Musical Mazel Tov

"Israel will endure and flourish. ... It is the child of hope."

-- John F. Kennedy

 

Philharmonically speaking, it's the celebration of a nation.

"This is an enormous world event, Israel's 60th anniversary," says David Itkin, musical director of the Las Vegas Philharmonic. "Las Vegas has a very large and really vibrant Jewish community. A lot of orchestras are doing something for Israel's anniversary that amounts to playing one Israeli piece in one concert during the year. I wanted to do something more than that."

"More" amounts to Sunday's Israel@60 Gala Concert pairing the Philharmonic with Jewish performers at Artemus Ham Hall at the University of Nevada, Las Vegas. (In a busy weekend for the Phil folks, the Saturday premiere of the Pops series stars trumpeter Byron Stripling in a tribute to Louis Armstrong.)

"We had to have a large amount of material written just for this night," Itkin says about the Israeli-themed event. "When you take the traditional Israeli song or a few bits of liturgical music, there are no orchestrations for them, so I've done most of the arranging myself. It's kind of exciting to have so much that's new going on."

On the anniversary bill are four Vegas cantors: Marla Goldberg (Temple Sinai), Philip Goldstein (Congregation Ner Tamid), Daniel Friedman (Temple Beth Shalom) and Andres Kornworcel (Midbar Kodesh Temple) in a salute staged just after the conclusion of Yom Kippur. They'll be joined by mezzo-soprano Eugenie Grunewald, klezmer clarinetist Shelley Hanson and the Adelson Educational Campus Choir.

But the evening's most intensely personal and emotional moments probably will come courtesy of Las Vegas tenor Nathan Brian Wine, who'll dedicate his interpretation of "Eli, Eli" (pronounced "EL-e, EL-e" and meaning "My God, My God") to his mother, Ann, a Holocaust survivor.

"It was a song, a plea, a prayer of all of the Holocaust victims who knew they were destined for certain death, but still a prayer of optimism that God would save them," Wine says. "It comes from the 22nd Psalm, best known in the Christian religion as the cry of Christ on the cross, or 'The Seven Last Words of Christ.' "

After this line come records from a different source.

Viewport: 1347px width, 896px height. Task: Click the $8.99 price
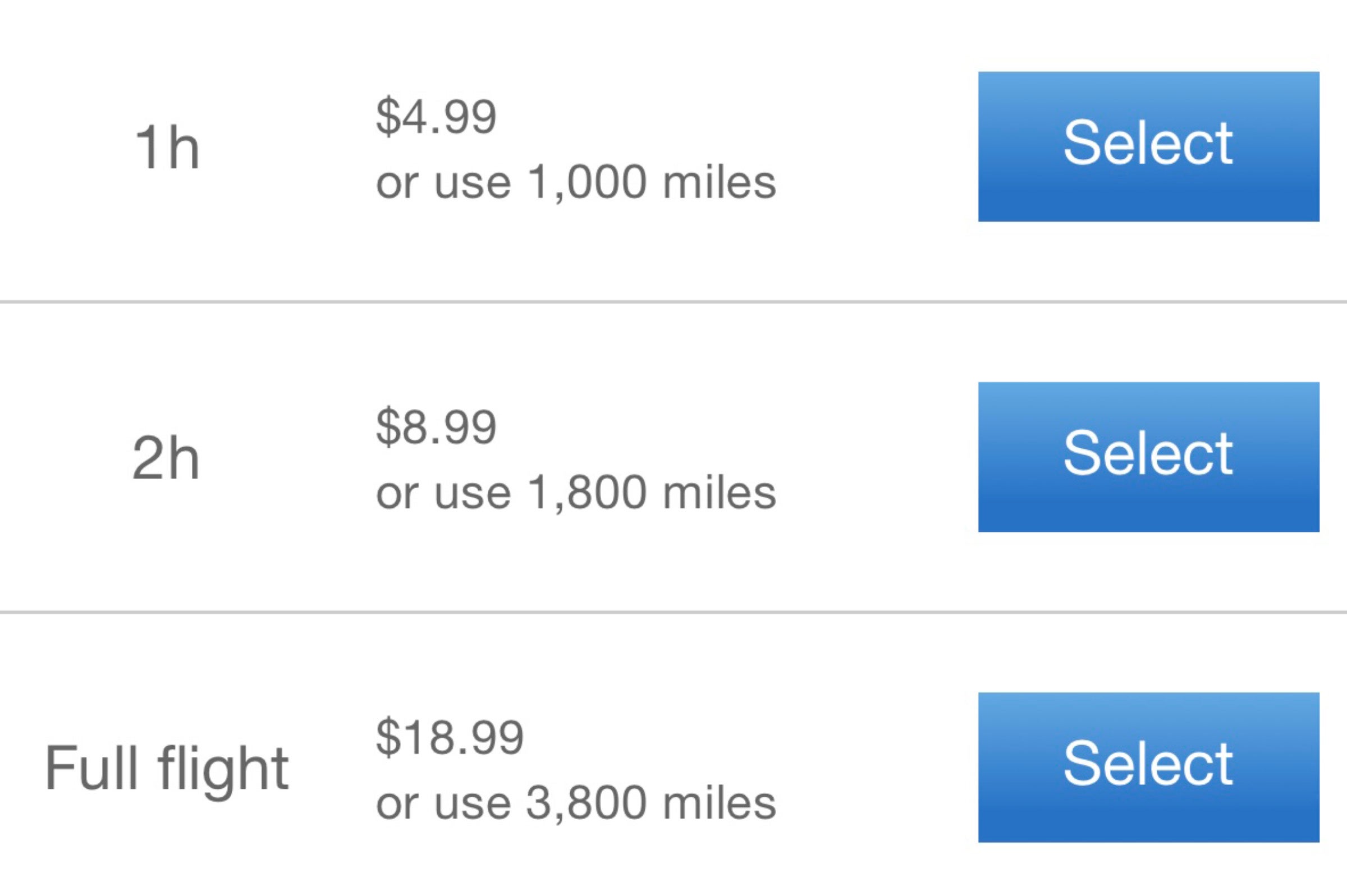click(436, 427)
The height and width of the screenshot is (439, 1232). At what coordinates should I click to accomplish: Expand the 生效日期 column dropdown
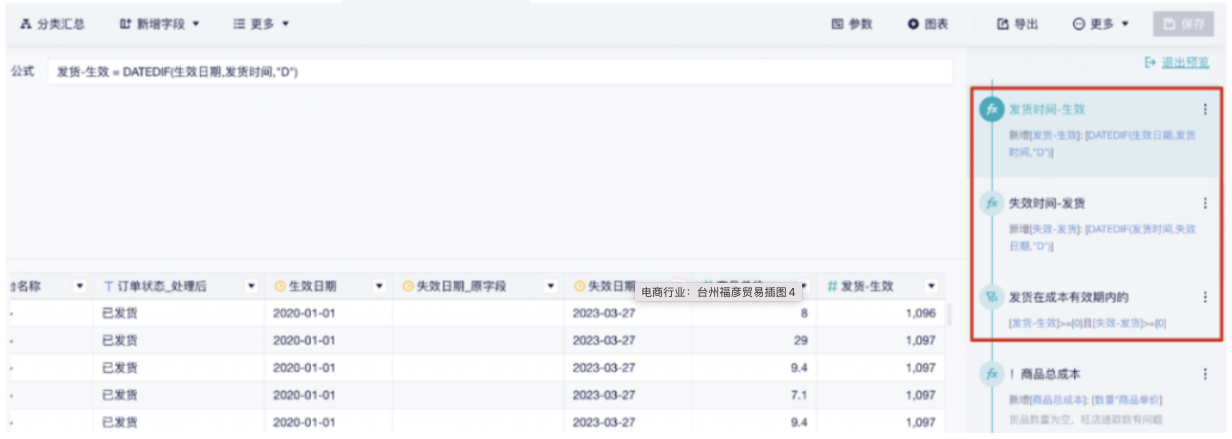pyautogui.click(x=379, y=286)
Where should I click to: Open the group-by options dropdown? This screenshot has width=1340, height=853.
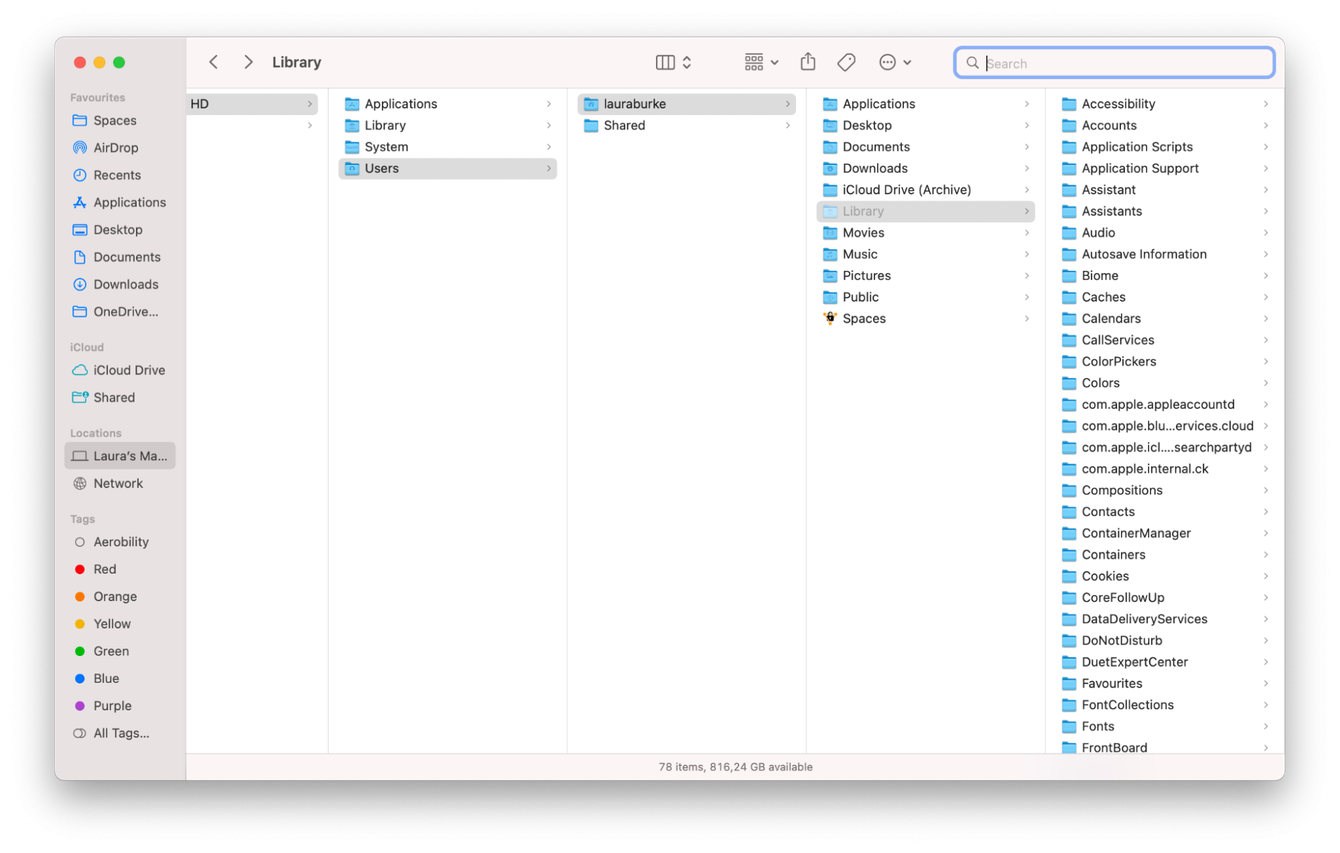[761, 62]
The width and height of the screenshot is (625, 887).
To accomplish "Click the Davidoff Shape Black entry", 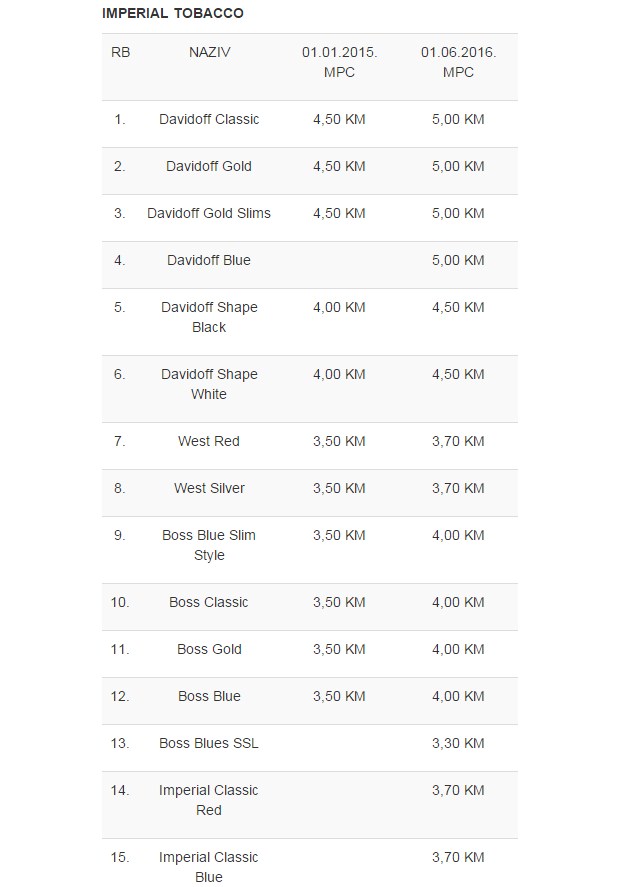I will tap(209, 317).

"Eli, Eli," with music by David Zehavi, is based on the work of late poet/paratrooper Hannah Szenes, a Hungarian Jew and member of a resistance movement, trained by the British military to parachute into Yugoslavia to rescue fellow Jews about to be deported to Auschwitz. But Szenes, who was only 23, was captured at the Hungarian border, imprisoned and tortured, which failed to break her as she refused to reveal details of her mission. She was subsequently tried and executed by firing squad. She's regarded as a national heroine in Israel, where several streets and a kibbutz bear her name, and her poetry is widely read. Her remains were relocated to Israel in 1950.

Translated into English, a portion of "Eli, Eli" reads:

"My God, My God, why hast thou forsaken me?; With fire and flame they have burnt us; Everywhere they have shamed and derided us; Yet none amongst us has dared depart; From our Holy Scriptures, from our Law."

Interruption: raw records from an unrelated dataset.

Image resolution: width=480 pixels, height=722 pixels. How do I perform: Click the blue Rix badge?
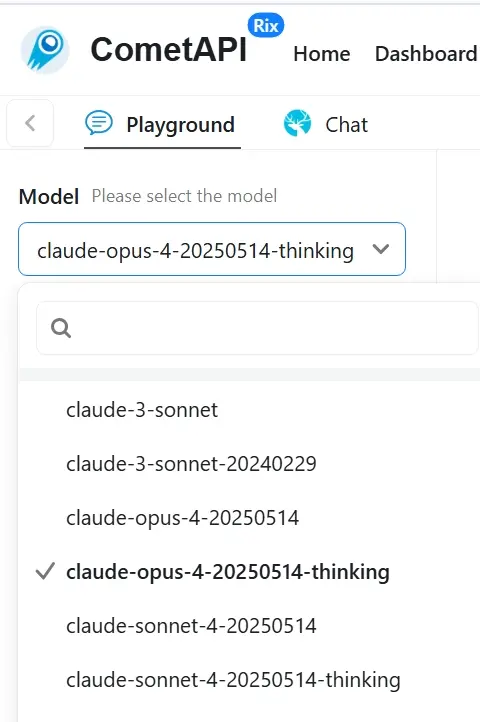tap(266, 25)
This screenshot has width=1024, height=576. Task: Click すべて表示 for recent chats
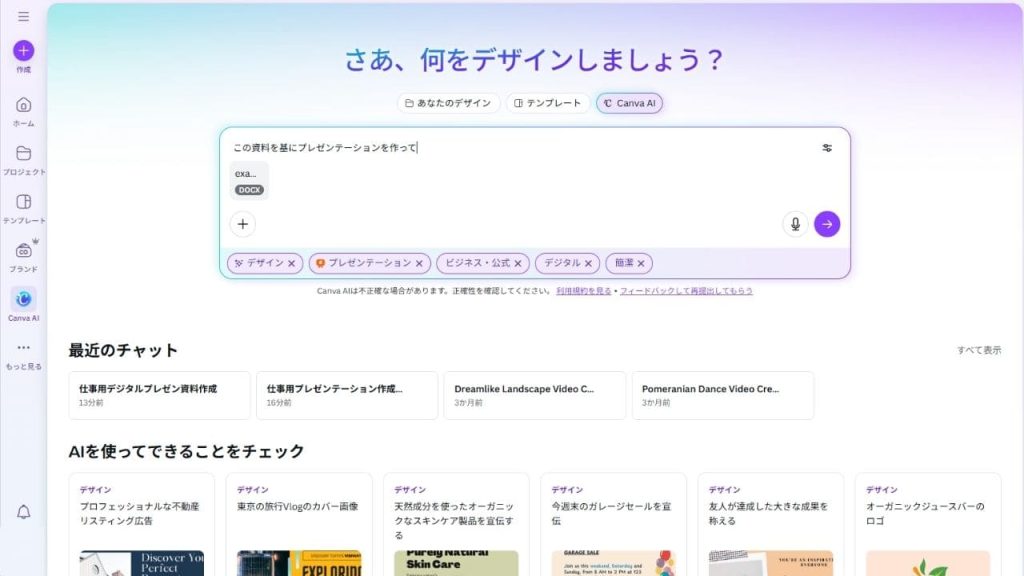[978, 350]
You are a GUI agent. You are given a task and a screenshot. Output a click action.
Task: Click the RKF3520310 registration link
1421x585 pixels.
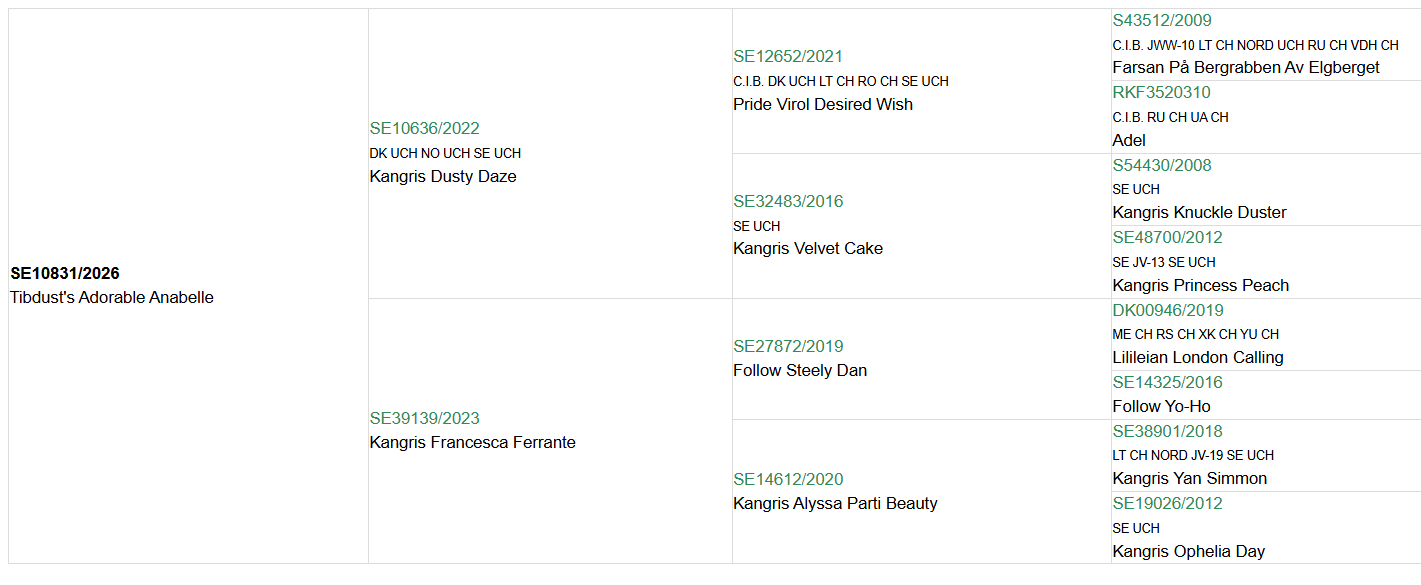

"I can take the grandeur that the symphony evokes to match the emotion of the words," says Wine, who orchestrated the piece and describes his parents' lives during World War II as fleeing from country to country, "with the grace of God, always one step ahead of the Nazis."

"Israel came with a price, it all began with the war when Hitler decided to turn the world into a graveyard," Wine says, recalling how "Eli, Eli" was almost unbearably meaningful to his mother. "She wanted me to learn this piece ever since I could remember. She could never tell me about it, she'd just nod her head, like it was her way to tell me she couldn't talk about it without breaking down. But she'd tell me from time to time, 'You're going to learn this piece because you're going to learn where I came from.' "

Elsewhere on the program, Grunewald will offer an interpretation of "Lamentation," the final movement of Leonard Bernstein's "Jeremiah Symphony," describing the destruction of The First Temple of Jerusalem in 586 B.C.

"It was chosen because of the text and it's really beautiful, basically a long aria, about 10 minutes," says Grunewald, who will perform the movement in Hebrew. "To me, it's a beautiful language, it has a music all its own."

Goldstein, one of the quartet of cantors, will contribute two pieces. "I'm doing a prayer for peace and a song of the (1973) Yom Kippur War, which talks about how beautiful the land is and how peaceful things are, that nevermore shall we know war -- it's a reflective piece," Goldstein says.

"Hopefully, people will take away from this concert a sense of unity and celebration. It's the pride Jews all over feel for having our homeland and the pride in the people and the culture. What that country has accomplished in 60 years is truly amazing."

"In Israel, in order to be a realist, you must believe in miracles."